Uma noiva com dois mil anos que olha para nós como se estivesse viva

Fresques des Villas Romanes é um grande e luxuoso volume – e por luxo entenda-se aqui não apenas a qualidade da encadernação, mas sobretudo a generosidade e nitidez das reproduções, estampadas em páginas rugosas cuja textura nos faz lembrar a de uma parede muito antiga.

Não é o livro mais valioso que tenho em casa, mas é seguramente o que me custou mais caro. Vi-o na montra da livraria Férin, no Chiado, e aquele vermelho intenso da capa, conhecido como ‘vermelho de Pompeia’, despertou-me um igualmente intenso sentimento de cobiça.

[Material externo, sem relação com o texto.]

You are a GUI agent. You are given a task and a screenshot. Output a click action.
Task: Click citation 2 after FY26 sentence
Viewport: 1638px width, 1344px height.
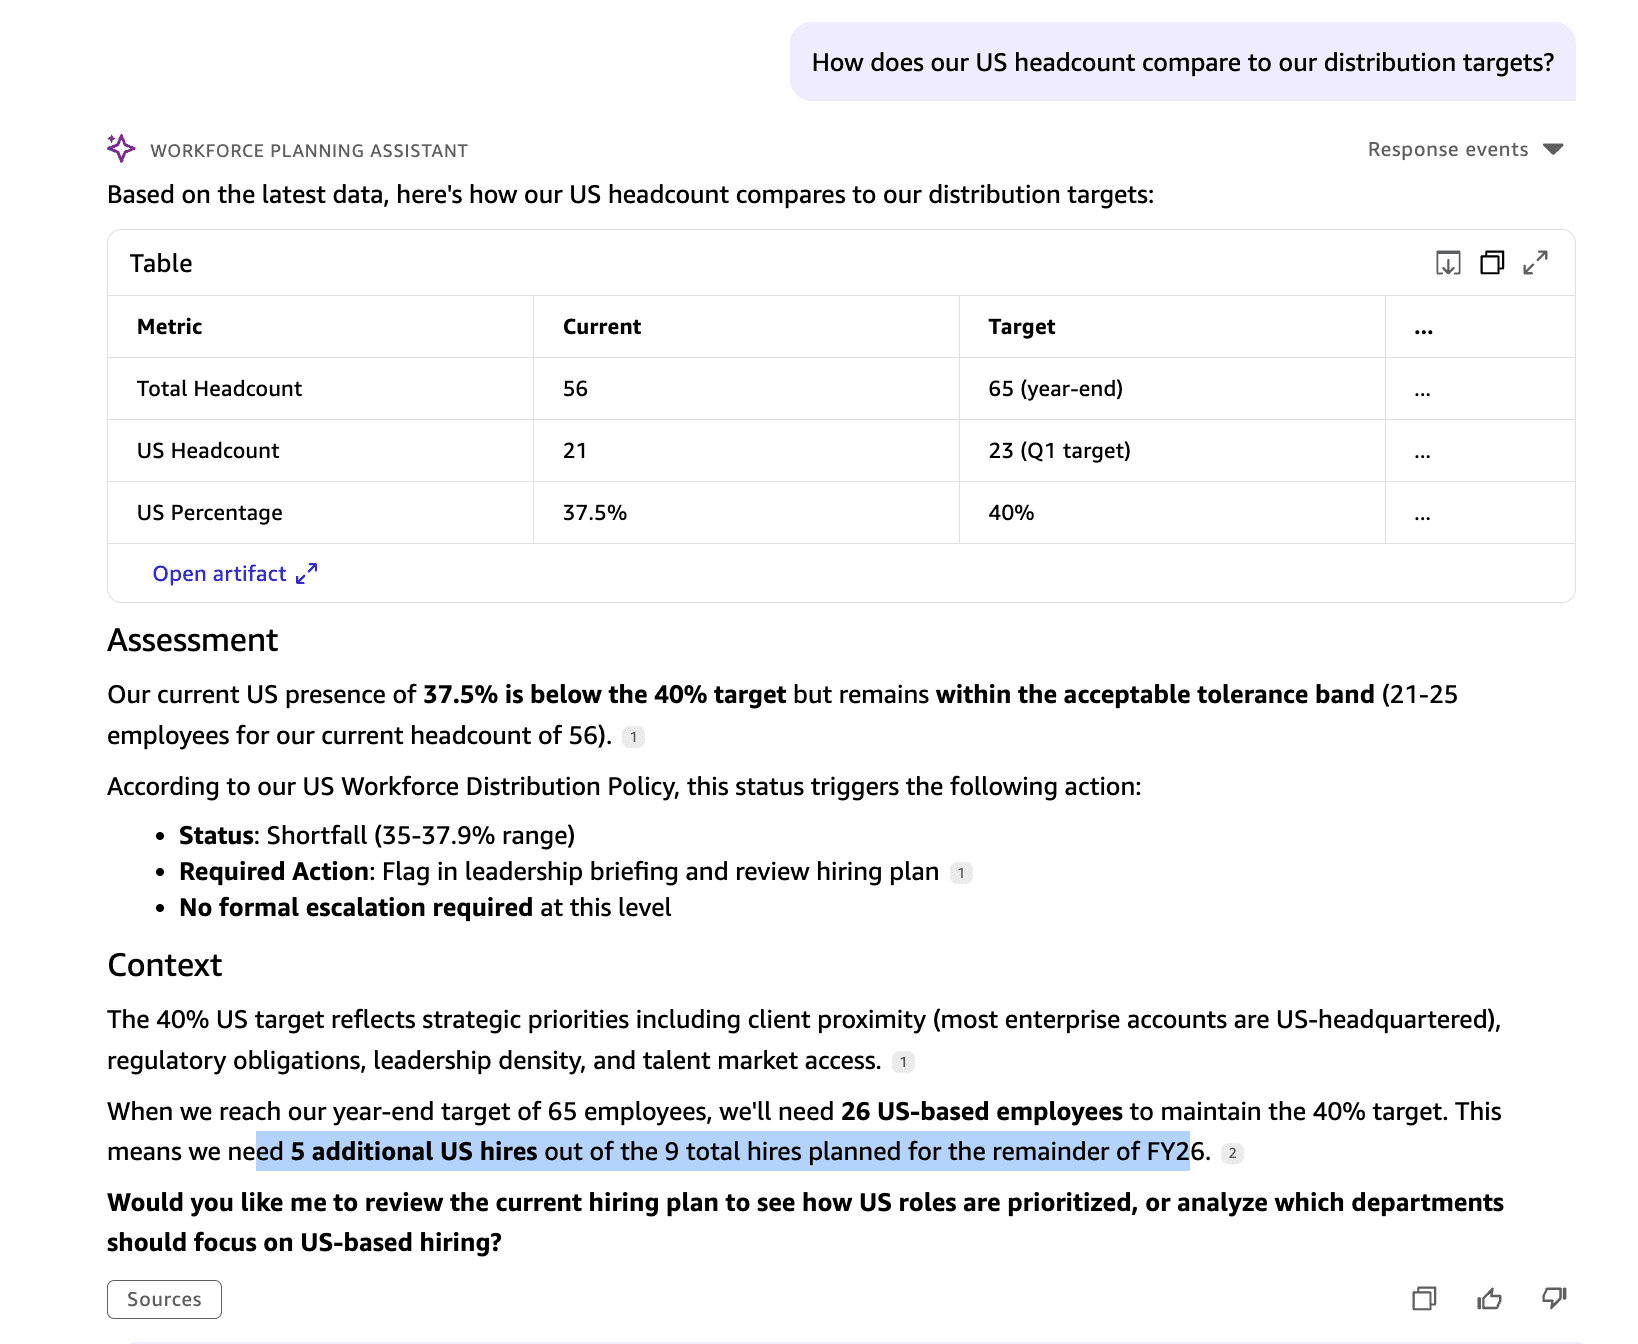(x=1232, y=1153)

Decidi-me logo ali a adquiri-lo e, como não tinha liquidez suficiente, durante meses e meses andei a juntar moedinhas numa lata: um euro aqui, dois euros ali, mais uns trocos acolá. Quando finalmente consegui reunir o dinheiro necessário, dirigi-me à livraria, mas o livro já tinha sido comprado por outra pessoa. Tive de o encomendar e ficar a aguardar mais algum tempo. Por causa disso não ficou ao preço a que o tinha visto inicialmente, que de resto já era uma pipa de massa…

Fresques des Villas Romanes é um grande e luxuoso volume – e por luxo entenda-se aqui não apenas a qualidade da encadernação, mas sobretudo a generosidade e nitidez das reproduções, estampadas em páginas rugosas cuja textura nos faz lembrar a de uma parede muito antiga. Elas mostram-nos em todo o seu esplendor as pinturas que ornamentavam as casas mais ricas da Roma Antiga, cujos nomes são também eles profundamente evocativos: Casa do Fauno, Villa dos Mistérios, Casa do Labirinto, Casa da Pulseira de Ouro, Casa do Poeta Trágico ou Casa do Esqueleto, só para citar alguns. Quando não era possível determinar o nome do proprietário, atribuía-se à casa uma designação de acordo com os temas das pinturas nas paredes ou com o que as escavações tinham revelado de mais especial ou inusitado.

Alguns desses frescos, fosse devido à erupção do Vesúvio ou a outras causas, ficaram excecionalmente preservados ao longo de dois mil anos. Os especialistas dividem-nos em estilos -I, II, III e IV – mas eu prefiro deixar essas classificações de parte e tentar perceber como eles nos revelam as várias dimensões da vida e da cultura na Roma Antiga. Uns exibem sólidas realizações humanas (perspetivas de edifícios, e os romanos eram construtores exímios); outros recordam-nos o peso da herança grega, traduzida em cenas da mitologia como Narciso a ver-se ao espelho; outros ainda reproduzem retalhos da natureza, como jardins frondosos ou passarinhos a debicar em peças de fruta. É o caso da imagem que ornamenta a capa. E na Villa dos Mistérios há um extraordinário instantâneo de uma criada a pentear o que se supõe ser uma noiva, que olha para nós como se estivesse viva.

No fundo, temos nestas paredes quase uma síntese do que viria a ser a história da pintura: edifícios, paisagens, cenas mitológicas, retrato, cenas do quotidiano. E, com boa vontade, não será difícil ver, aqui e ali, um apontamento que aponta até o caminho da pintura abstrata.